DATA FOR ANALYSIS below:

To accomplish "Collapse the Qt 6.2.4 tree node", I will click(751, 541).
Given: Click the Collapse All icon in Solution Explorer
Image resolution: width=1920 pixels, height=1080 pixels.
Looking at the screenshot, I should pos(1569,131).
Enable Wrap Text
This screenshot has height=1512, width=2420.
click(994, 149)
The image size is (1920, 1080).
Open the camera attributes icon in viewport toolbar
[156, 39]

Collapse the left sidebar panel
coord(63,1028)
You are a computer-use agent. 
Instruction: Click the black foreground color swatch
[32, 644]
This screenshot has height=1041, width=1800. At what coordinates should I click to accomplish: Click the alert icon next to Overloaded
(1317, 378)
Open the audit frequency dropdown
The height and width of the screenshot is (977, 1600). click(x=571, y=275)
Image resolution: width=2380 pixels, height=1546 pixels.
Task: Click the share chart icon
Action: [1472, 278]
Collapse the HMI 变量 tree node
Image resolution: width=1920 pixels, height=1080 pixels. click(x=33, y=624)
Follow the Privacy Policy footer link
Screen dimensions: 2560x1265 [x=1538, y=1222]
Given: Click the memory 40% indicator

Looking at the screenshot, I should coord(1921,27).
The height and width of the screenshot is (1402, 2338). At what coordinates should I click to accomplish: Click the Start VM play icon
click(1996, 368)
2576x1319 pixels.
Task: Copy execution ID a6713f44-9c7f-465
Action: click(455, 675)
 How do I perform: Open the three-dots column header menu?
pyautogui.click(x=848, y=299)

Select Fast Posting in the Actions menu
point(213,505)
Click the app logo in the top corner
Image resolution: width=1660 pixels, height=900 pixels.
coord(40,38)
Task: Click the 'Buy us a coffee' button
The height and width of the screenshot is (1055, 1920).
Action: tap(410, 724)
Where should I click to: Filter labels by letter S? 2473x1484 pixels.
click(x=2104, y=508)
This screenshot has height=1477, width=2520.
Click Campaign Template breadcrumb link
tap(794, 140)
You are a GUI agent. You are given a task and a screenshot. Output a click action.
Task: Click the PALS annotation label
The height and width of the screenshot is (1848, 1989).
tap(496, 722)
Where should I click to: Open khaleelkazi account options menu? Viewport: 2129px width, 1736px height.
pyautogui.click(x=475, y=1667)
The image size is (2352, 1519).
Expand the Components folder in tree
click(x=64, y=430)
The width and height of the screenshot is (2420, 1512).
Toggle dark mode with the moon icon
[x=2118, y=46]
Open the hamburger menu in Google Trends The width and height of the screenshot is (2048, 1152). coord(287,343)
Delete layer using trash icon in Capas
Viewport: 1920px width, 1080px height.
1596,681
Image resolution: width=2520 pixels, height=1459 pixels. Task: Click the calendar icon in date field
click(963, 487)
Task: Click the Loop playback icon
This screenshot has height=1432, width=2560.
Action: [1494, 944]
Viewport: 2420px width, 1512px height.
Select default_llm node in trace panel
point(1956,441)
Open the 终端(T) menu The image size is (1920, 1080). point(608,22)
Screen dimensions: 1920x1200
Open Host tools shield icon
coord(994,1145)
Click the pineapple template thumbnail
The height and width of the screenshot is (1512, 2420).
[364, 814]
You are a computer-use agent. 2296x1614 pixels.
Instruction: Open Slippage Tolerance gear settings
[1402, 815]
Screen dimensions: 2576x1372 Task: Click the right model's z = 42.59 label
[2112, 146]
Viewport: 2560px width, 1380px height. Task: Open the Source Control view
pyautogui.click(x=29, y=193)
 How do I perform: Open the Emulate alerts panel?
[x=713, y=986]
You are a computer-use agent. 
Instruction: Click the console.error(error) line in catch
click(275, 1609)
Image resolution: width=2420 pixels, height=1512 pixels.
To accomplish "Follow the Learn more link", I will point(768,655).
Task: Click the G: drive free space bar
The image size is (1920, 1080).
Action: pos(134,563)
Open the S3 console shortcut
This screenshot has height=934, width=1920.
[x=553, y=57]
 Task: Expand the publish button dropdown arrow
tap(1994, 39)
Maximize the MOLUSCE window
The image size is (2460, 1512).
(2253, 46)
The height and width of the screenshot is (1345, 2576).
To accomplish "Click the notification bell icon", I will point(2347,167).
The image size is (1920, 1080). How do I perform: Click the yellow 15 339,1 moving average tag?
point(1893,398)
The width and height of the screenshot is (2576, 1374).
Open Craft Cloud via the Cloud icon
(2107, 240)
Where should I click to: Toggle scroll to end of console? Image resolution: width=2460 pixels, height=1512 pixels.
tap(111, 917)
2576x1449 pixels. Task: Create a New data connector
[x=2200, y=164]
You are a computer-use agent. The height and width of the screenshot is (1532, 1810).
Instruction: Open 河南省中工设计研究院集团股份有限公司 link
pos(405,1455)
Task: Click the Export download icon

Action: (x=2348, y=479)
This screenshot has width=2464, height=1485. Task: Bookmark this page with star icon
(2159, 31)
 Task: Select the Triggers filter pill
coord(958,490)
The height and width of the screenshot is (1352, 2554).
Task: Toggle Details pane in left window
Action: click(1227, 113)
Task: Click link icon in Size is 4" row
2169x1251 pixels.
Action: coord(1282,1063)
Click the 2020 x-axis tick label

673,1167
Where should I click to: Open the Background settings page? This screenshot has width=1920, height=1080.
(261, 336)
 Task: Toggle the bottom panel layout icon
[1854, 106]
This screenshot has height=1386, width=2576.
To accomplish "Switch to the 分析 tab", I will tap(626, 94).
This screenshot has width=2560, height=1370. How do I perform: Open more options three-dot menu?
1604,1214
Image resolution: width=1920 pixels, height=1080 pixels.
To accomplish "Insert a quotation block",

End of DATA FOR ANALYSIS.

• TASK:
Show me every line in the data above that includes "agent".

• WRITTEN ANSWER:
You are a computer-use agent. 
You are a GUI agent. You are given a task and a screenshot. Output a click action.
You are a computer-use agent. 2296x1614 pixels.
You are a computer-use agent. 
You are a computer-use agent. The height and width of the screenshot is (1532, 1810).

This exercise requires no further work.